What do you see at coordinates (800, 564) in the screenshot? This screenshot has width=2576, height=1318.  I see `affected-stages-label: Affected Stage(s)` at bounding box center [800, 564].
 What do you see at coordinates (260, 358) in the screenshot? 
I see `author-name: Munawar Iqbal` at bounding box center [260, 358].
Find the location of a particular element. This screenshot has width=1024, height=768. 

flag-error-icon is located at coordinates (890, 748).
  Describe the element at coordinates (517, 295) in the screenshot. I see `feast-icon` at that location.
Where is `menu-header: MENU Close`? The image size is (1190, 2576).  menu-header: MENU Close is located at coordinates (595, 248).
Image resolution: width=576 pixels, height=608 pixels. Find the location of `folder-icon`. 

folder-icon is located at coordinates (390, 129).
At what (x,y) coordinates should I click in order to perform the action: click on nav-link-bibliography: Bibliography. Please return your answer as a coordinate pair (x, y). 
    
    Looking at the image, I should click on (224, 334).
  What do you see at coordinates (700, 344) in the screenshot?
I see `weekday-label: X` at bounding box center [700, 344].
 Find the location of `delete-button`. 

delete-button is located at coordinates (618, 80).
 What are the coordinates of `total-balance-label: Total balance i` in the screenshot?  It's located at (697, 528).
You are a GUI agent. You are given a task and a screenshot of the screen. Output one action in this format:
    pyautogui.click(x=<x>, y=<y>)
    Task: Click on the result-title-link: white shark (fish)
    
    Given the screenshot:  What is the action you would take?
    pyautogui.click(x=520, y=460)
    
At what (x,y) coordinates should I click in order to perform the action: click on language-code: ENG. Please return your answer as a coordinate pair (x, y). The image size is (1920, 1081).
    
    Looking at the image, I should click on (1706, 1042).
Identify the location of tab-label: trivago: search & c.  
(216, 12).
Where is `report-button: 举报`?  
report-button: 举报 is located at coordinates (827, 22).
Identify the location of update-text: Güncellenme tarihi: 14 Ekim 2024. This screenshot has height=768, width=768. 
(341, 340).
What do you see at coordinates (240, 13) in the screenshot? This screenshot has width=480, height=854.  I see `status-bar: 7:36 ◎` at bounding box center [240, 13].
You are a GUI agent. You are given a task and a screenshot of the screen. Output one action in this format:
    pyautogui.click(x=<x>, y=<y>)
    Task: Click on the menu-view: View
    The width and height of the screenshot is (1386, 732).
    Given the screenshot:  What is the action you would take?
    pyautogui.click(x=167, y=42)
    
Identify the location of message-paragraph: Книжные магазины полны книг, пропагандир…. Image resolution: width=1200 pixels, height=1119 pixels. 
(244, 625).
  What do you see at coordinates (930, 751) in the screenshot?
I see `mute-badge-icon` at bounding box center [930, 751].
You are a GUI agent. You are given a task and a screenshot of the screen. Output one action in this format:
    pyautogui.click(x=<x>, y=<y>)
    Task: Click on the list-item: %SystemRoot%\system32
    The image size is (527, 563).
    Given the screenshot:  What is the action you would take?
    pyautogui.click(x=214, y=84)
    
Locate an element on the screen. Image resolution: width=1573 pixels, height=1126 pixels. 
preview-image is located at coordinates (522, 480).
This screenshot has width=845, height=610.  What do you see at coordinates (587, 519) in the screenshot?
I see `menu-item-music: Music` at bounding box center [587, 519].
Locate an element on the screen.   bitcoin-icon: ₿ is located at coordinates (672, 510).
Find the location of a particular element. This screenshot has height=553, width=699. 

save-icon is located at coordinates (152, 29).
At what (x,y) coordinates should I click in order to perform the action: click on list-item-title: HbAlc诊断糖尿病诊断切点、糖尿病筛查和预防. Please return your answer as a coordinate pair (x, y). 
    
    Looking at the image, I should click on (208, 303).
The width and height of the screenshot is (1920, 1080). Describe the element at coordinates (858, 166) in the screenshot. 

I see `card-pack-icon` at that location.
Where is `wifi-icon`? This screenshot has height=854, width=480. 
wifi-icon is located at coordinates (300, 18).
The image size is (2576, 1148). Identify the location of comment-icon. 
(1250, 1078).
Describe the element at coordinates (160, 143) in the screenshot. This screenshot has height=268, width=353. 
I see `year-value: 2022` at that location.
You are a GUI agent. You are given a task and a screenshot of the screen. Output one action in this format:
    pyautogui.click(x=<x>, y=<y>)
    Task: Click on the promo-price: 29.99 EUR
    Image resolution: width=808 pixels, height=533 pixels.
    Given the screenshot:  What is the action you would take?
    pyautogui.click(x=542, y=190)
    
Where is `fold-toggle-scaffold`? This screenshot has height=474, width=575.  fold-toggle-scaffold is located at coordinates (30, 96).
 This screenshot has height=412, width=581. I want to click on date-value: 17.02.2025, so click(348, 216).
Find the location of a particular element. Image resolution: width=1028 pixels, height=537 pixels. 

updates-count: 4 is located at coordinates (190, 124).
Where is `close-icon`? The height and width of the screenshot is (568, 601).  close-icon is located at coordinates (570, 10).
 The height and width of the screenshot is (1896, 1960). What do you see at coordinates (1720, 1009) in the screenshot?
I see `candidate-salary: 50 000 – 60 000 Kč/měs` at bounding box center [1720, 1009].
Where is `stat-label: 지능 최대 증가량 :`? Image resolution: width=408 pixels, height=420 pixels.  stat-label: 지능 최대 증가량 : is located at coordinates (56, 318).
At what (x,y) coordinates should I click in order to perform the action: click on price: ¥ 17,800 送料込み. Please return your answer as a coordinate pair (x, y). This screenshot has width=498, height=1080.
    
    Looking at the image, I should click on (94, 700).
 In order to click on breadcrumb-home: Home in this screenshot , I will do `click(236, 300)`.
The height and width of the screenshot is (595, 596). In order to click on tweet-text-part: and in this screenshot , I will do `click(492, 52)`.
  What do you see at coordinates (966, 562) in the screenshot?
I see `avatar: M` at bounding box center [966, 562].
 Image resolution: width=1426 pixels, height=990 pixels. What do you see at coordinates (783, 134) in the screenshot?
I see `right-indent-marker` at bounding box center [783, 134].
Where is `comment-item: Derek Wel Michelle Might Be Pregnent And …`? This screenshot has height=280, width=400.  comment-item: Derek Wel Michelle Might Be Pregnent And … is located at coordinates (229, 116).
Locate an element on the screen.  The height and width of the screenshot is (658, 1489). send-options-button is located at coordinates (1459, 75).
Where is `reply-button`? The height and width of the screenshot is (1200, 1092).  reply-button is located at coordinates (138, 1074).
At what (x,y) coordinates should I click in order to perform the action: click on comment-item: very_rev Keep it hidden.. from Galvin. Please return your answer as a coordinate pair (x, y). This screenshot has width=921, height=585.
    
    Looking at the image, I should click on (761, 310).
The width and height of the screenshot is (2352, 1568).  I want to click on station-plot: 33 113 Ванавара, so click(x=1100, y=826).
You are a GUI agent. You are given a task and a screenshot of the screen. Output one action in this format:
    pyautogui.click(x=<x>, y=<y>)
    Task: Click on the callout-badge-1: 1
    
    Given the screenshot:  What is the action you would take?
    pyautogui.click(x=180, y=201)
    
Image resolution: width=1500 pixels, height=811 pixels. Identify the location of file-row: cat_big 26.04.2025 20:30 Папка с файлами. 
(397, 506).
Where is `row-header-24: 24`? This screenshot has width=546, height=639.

What is expected =>
Rewrite all of the material above, replacing "coordinate pair" with "pair of coordinates" and changing nothing else.

Written answer =>
What do you see at coordinates (800, 564) in the screenshot? This screenshot has width=2576, height=1318.  I see `affected-stages-label: Affected Stage(s)` at bounding box center [800, 564].
 What do you see at coordinates (260, 358) in the screenshot? 
I see `author-name: Munawar Iqbal` at bounding box center [260, 358].
Find the location of a particular element. This screenshot has width=1024, height=768. 

flag-error-icon is located at coordinates (890, 748).
  Describe the element at coordinates (517, 295) in the screenshot. I see `feast-icon` at that location.
Where is `menu-header: MENU Close`? The image size is (1190, 2576).  menu-header: MENU Close is located at coordinates (595, 248).
Image resolution: width=576 pixels, height=608 pixels. Find the location of `folder-icon`. 

folder-icon is located at coordinates (390, 129).
At what (x,y) coordinates should I click in order to perform the action: click on nav-link-bibliography: Bibliography. Please return your answer as a pair of coordinates (x, y). 
    
    Looking at the image, I should click on (224, 334).
  What do you see at coordinates (700, 344) in the screenshot?
I see `weekday-label: X` at bounding box center [700, 344].
 Find the location of `delete-button`. 

delete-button is located at coordinates (618, 80).
 What are the coordinates of `total-balance-label: Total balance i` in the screenshot?  It's located at (697, 528).
You are a GUI agent. You are given a task and a screenshot of the screen. Output one action in this format:
    pyautogui.click(x=<x>, y=<y>)
    Task: Click on the result-title-link: white shark (fish)
    
    Given the screenshot:  What is the action you would take?
    pyautogui.click(x=520, y=460)
    
At what (x,y) coordinates should I click in order to perform the action: click on language-code: ENG. Please return your answer as a pair of coordinates (x, y). The image size is (1920, 1081).
    
    Looking at the image, I should click on (1706, 1042).
Identify the location of tab-label: trivago: search & c.  
(216, 12).
Where is `report-button: 举报`?  
report-button: 举报 is located at coordinates (827, 22).
Identify the location of update-text: Güncellenme tarihi: 14 Ekim 2024. This screenshot has height=768, width=768. 
(341, 340).
What do you see at coordinates (240, 13) in the screenshot? This screenshot has width=480, height=854.  I see `status-bar: 7:36 ◎` at bounding box center [240, 13].
You are a GUI agent. You are given a task and a screenshot of the screen. Output one action in this format:
    pyautogui.click(x=<x>, y=<y>)
    Task: Click on the menu-view: View
    The width and height of the screenshot is (1386, 732).
    Given the screenshot:  What is the action you would take?
    pyautogui.click(x=167, y=42)
    
Identify the location of message-paragraph: Книжные магазины полны книг, пропагандир…. Image resolution: width=1200 pixels, height=1119 pixels. 
(244, 625).
  What do you see at coordinates (930, 751) in the screenshot?
I see `mute-badge-icon` at bounding box center [930, 751].
You are a GUI agent. You are given a task and a screenshot of the screen. Output one action in this format:
    pyautogui.click(x=<x>, y=<y>)
    Task: Click on the list-item: %SystemRoot%\system32
    The image size is (527, 563).
    Given the screenshot:  What is the action you would take?
    pyautogui.click(x=214, y=84)
    
Locate an element on the screen. Image resolution: width=1573 pixels, height=1126 pixels. 
preview-image is located at coordinates (522, 480).
This screenshot has width=845, height=610.  What do you see at coordinates (587, 519) in the screenshot?
I see `menu-item-music: Music` at bounding box center [587, 519].
Locate an element on the screen.   bitcoin-icon: ₿ is located at coordinates (672, 510).
Find the location of a particular element. This screenshot has height=553, width=699. 

save-icon is located at coordinates (152, 29).
At what (x,y) coordinates should I click in order to perform the action: click on list-item-title: HbAlc诊断糖尿病诊断切点、糖尿病筛查和预防. Please return your answer as a pair of coordinates (x, y). 
    
    Looking at the image, I should click on (208, 303).
The width and height of the screenshot is (1920, 1080). Describe the element at coordinates (858, 166) in the screenshot. 

I see `card-pack-icon` at that location.
Where is `wifi-icon`? This screenshot has height=854, width=480. 
wifi-icon is located at coordinates (300, 18).
The image size is (2576, 1148). Identify the location of comment-icon. 
(1250, 1078).
Describe the element at coordinates (160, 143) in the screenshot. This screenshot has height=268, width=353. 
I see `year-value: 2022` at that location.
You are a GUI agent. You are given a task and a screenshot of the screen. Output one action in this format:
    pyautogui.click(x=<x>, y=<y>)
    Task: Click on the promo-price: 29.99 EUR
    Image resolution: width=808 pixels, height=533 pixels.
    Given the screenshot:  What is the action you would take?
    pyautogui.click(x=542, y=190)
    
Where is `fold-toggle-scaffold`? This screenshot has height=474, width=575.  fold-toggle-scaffold is located at coordinates (30, 96).
 This screenshot has height=412, width=581. I want to click on date-value: 17.02.2025, so click(348, 216).
Find the location of a particular element. Image resolution: width=1028 pixels, height=537 pixels. 

updates-count: 4 is located at coordinates (190, 124).
Where is `close-icon`? The height and width of the screenshot is (568, 601).  close-icon is located at coordinates (570, 10).
 The height and width of the screenshot is (1896, 1960). What do you see at coordinates (1720, 1009) in the screenshot?
I see `candidate-salary: 50 000 – 60 000 Kč/měs` at bounding box center [1720, 1009].
Where is `stat-label: 지능 최대 증가량 :`? Image resolution: width=408 pixels, height=420 pixels.  stat-label: 지능 최대 증가량 : is located at coordinates (56, 318).
At what (x,y) coordinates should I click in order to perform the action: click on price: ¥ 17,800 送料込み. Please return your answer as a pair of coordinates (x, y). This screenshot has width=498, height=1080.
    
    Looking at the image, I should click on (94, 700).
 In order to click on breadcrumb-home: Home in this screenshot , I will do `click(236, 300)`.
The height and width of the screenshot is (595, 596). In order to click on tweet-text-part: and in this screenshot , I will do `click(492, 52)`.
  What do you see at coordinates (966, 562) in the screenshot?
I see `avatar: M` at bounding box center [966, 562].
 Image resolution: width=1426 pixels, height=990 pixels. What do you see at coordinates (783, 134) in the screenshot?
I see `right-indent-marker` at bounding box center [783, 134].
Where is `comment-item: Derek Wel Michelle Might Be Pregnent And …`? This screenshot has height=280, width=400.  comment-item: Derek Wel Michelle Might Be Pregnent And … is located at coordinates (229, 116).
Locate an element on the screen.  The height and width of the screenshot is (658, 1489). send-options-button is located at coordinates (1459, 75).
Where is `reply-button`? The height and width of the screenshot is (1200, 1092).  reply-button is located at coordinates (138, 1074).
At what (x,y) coordinates should I click in order to perform the action: click on comment-item: very_rev Keep it hidden.. from Galvin. Please return your answer as a pair of coordinates (x, y). This screenshot has width=921, height=585.
    
    Looking at the image, I should click on (761, 310).
The width and height of the screenshot is (2352, 1568).  I want to click on station-plot: 33 113 Ванавара, so click(x=1100, y=826).
You are a GUI agent. You are given a task and a screenshot of the screen. Output one action in this format:
    pyautogui.click(x=<x>, y=<y>)
    Task: Click on the callout-badge-1: 1
    
    Given the screenshot:  What is the action you would take?
    pyautogui.click(x=180, y=201)
    
Image resolution: width=1500 pixels, height=811 pixels. Identify the location of file-row: cat_big 26.04.2025 20:30 Папка с файлами. 
(397, 506).
Where is `row-header-24: 24`? This screenshot has width=546, height=639.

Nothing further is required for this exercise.